When Oklahoma State University Institute of Technology instructors teach their students how to use a piece of equipment or a particular technique, they can be reasonably sure they're keeping pace with the industry.
If they weren't, the industry would let them know, said Roy Achemire, division chair of OSUIT's heavy equipment and vehicle institute.
Oklahoma education and commerce officials said Wednesday they hope to see similar collaboration become more common across the state's higher education system.
Officials discussed the higher education system's role in developing the state's workforce at a conference Wednesday at Oklahoma State University — Oklahoma City. The conference was held jointly by the Oklahoma State Regents for Higher Education, the Oklahoma Association of Community Colleges and the Federal Reserve Bank of Kansas City.

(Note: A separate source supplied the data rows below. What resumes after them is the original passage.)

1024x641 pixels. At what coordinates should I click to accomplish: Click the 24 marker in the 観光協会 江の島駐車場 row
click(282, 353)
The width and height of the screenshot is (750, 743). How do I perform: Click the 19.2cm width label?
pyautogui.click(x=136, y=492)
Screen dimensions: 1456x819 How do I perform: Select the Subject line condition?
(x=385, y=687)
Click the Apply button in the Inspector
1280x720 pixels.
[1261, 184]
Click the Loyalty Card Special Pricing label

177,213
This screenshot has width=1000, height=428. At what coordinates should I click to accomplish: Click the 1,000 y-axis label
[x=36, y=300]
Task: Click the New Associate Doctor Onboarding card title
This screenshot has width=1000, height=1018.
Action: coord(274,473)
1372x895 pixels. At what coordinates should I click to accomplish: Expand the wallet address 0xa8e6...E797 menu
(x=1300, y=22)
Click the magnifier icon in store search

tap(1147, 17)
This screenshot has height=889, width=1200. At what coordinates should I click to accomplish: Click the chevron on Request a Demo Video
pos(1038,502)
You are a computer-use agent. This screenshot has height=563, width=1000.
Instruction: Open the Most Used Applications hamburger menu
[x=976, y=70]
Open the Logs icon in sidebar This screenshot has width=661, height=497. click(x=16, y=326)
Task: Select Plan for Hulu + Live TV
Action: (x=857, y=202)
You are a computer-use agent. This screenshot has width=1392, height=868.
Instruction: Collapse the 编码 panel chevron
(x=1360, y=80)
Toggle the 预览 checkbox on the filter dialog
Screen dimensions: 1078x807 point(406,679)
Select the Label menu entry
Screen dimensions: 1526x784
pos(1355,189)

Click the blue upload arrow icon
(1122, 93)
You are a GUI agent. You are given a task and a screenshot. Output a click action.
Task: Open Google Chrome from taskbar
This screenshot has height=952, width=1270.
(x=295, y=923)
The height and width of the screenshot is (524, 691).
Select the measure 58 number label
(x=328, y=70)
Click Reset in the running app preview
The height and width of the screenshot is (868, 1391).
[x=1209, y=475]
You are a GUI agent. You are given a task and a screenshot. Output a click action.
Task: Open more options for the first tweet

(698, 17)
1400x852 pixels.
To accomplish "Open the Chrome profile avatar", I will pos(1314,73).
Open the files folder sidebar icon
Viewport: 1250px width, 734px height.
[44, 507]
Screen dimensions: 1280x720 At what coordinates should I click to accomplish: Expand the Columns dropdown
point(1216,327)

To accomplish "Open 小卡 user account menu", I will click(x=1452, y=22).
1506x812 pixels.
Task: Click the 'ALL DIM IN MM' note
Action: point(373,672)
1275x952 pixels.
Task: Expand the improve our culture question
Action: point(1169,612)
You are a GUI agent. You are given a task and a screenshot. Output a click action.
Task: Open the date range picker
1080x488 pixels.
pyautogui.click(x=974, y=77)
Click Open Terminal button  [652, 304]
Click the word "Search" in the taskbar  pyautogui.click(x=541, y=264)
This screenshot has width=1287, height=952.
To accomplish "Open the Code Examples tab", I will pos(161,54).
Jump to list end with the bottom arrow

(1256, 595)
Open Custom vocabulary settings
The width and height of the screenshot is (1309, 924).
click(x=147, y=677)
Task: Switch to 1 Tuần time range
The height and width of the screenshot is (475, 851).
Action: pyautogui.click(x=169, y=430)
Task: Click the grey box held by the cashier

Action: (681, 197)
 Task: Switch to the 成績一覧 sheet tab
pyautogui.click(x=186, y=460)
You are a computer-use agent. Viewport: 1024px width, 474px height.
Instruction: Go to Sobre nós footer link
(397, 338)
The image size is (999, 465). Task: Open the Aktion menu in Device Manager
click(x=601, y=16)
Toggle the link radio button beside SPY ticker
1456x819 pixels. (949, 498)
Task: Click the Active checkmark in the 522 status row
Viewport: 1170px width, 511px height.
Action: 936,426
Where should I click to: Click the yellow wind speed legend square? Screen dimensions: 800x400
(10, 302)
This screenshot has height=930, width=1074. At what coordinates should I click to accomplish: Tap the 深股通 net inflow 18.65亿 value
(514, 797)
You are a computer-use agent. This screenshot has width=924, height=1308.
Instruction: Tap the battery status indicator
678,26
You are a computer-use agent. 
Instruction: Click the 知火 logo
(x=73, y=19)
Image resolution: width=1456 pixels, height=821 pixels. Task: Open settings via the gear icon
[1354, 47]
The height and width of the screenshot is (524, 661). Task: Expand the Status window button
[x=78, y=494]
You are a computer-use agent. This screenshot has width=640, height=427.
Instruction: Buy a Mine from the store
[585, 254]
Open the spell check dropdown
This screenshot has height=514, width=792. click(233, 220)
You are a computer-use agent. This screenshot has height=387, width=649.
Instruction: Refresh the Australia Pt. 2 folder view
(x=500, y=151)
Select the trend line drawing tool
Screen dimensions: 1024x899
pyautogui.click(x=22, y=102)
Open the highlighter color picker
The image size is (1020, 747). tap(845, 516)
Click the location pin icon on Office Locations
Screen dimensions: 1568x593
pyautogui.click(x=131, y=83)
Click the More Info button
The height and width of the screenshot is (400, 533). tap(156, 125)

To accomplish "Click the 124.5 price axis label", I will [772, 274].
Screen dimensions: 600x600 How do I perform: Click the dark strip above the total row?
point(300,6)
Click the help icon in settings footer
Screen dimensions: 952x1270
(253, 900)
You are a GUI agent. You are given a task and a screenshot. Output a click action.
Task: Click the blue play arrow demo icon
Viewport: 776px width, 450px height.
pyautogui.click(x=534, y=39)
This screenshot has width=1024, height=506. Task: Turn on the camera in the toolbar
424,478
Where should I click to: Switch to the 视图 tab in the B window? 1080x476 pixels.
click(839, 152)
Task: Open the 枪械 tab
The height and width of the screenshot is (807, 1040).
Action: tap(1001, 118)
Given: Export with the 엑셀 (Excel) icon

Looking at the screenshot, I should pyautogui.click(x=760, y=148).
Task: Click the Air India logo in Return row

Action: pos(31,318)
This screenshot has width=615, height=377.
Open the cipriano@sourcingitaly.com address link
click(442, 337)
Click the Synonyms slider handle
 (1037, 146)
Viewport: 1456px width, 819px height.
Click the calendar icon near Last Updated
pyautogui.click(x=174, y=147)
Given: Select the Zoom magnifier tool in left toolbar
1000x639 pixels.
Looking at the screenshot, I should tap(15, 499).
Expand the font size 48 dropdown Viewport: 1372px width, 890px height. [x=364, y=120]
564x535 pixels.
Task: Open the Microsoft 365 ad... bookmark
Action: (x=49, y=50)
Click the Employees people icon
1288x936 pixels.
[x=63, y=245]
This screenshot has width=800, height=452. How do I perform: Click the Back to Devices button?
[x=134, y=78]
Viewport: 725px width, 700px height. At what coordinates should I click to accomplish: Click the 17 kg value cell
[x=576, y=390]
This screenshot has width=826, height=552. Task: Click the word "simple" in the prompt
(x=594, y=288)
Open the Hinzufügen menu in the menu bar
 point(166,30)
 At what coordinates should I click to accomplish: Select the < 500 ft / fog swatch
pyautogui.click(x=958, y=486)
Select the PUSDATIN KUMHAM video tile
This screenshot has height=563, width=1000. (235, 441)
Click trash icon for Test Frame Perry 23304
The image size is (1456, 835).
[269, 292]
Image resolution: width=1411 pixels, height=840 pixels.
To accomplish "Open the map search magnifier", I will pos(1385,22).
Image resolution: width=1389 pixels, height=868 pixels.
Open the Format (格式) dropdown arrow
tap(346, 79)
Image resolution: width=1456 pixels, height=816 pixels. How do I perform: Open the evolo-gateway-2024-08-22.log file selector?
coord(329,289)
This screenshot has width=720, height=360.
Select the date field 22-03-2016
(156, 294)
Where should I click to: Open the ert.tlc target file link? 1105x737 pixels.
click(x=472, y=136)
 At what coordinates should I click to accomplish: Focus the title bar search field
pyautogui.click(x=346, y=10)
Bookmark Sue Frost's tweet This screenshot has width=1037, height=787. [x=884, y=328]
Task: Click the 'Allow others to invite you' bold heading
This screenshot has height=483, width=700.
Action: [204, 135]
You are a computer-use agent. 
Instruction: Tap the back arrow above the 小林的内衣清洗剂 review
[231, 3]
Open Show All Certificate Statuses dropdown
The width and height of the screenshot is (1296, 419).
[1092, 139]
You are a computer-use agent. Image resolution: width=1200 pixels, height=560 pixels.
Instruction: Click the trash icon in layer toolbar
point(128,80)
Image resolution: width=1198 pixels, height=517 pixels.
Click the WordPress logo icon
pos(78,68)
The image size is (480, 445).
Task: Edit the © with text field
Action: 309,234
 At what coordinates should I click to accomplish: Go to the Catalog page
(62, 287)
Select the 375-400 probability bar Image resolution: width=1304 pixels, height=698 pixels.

During the conference, Achemire outlined the relationship between OSUIT's natural gas compression program and the natural gas industry. The relationship began in the late 1990s, when the institute began working with several industry organizations to develop a curriculum that fit the industry's needs.
The program is two years long, and includes two semesters per year of classroom-based work. The students are then placed in internship positions with gas companies during the summers.
During the classroom portion, instructors teach students basic safety skills and the mechanical and electrical skills they'll need. But most of the learning takes place during the internships, he said.
“When they go out on the job and apply it, that's where it really sinks in and where it really makes a difference,” he said. “Internships are where they learn the most.”